Due to the difficulty of collecting large volumes of high-quality training data, the AI field has moved toward using deep-learning foundation models that have been trained for other purposes. Foundation models are AI neural networks that have been trained on large, often unlabeled datasets which handle jobs from translating text to analyzing medical images.

“Despite their increasing popularity, we know little about potential biases in foundation models that could affect downstream uses,” Glocker says. Glocker’s research team compared the performance of a recently published chest X-ray foundation model and a reference model built by the team in evaluating 127,118 chest X-rays with associated diagnostic labels. The pre-trained foundation model was built with more than 800,000 chest X-rays from India and the U.S.

The researchers completed a comprehensive performance analysis to determine how well the models performed for individual subgroups. The 42,884 patients (mean age, 63; 23,623 male) in the study group included Asian, Black, and white patients. Bias analysis showed significant differences between features related to disease detection across biological sex and race.
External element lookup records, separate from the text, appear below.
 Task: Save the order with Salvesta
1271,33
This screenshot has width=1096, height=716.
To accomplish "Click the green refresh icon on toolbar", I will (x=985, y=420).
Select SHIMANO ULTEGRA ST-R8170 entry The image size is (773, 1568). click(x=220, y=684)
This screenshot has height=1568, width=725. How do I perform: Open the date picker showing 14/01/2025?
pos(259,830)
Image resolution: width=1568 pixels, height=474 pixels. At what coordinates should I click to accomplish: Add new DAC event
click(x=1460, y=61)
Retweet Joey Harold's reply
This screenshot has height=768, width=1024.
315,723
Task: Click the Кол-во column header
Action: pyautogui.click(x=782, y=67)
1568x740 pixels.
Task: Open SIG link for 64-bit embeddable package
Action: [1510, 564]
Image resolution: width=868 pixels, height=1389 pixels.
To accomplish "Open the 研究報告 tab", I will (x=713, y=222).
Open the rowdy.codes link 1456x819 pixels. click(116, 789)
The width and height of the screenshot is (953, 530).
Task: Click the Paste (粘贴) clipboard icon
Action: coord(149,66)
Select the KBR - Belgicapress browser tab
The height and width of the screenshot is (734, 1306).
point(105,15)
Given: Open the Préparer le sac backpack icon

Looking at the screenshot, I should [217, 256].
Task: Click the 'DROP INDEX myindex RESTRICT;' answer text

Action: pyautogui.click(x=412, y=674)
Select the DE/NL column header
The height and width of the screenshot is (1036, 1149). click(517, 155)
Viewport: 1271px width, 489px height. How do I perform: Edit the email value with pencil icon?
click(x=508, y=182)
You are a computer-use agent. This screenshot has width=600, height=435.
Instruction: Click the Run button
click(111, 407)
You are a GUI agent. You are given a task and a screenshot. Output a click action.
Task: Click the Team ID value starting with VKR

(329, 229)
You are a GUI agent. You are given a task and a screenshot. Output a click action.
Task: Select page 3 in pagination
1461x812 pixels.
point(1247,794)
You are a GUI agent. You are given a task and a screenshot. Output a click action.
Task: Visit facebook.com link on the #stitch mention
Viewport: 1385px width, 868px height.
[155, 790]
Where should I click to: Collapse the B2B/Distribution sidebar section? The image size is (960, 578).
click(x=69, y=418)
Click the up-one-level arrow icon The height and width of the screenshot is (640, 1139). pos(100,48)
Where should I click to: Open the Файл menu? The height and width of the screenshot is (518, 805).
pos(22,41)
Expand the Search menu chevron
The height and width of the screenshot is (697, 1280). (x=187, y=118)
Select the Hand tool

“Our bias analysis showed that the foundation model consistently underperformed compared to the reference model,” Glocker says. “We observed a decline in disease classification performance and specific disparities in protected subgroups.”

Significant differences were found between male and female and Asian and Black patients in the features related to disease detection. Compared with the average model performance across all subgroups, classification performance on the ‘no finding’ label dropped between 6.8% and 7.8% for female patients, and performance in detecting ‘pleural effusion’—a buildup of fluid around the lungs—dropped between 10.7% and 11.6% for Black patients.

“Dataset size alone does not guarantee a better or fairer model,” Glocker says. “We need to be very careful about data collection to ensure diversity and representativeness.” He notes that it’s important that foundation models are published and shared.

“To minimize the risk of bias associated with the use of foundation models for clinical decision-making, these models need to be fully accessible and transparent,” he says. Glocker is an advocate for comprehensive bias analysis as an integral part of the development and auditing of foundation models.

“AI is often seen as a black box, but that’s not entirely true,” he says. “We can open the box and inspect the features. Model inspection is one way of continuously monitoring and flagging issues that need a second look.”

The work doesn’t start with the AI model, it starts with the data used to build it, Glocker notes. “As we collect the next dataset, we need to, from day one, make sure AI is being used in a way that will benefit everyone,” he says.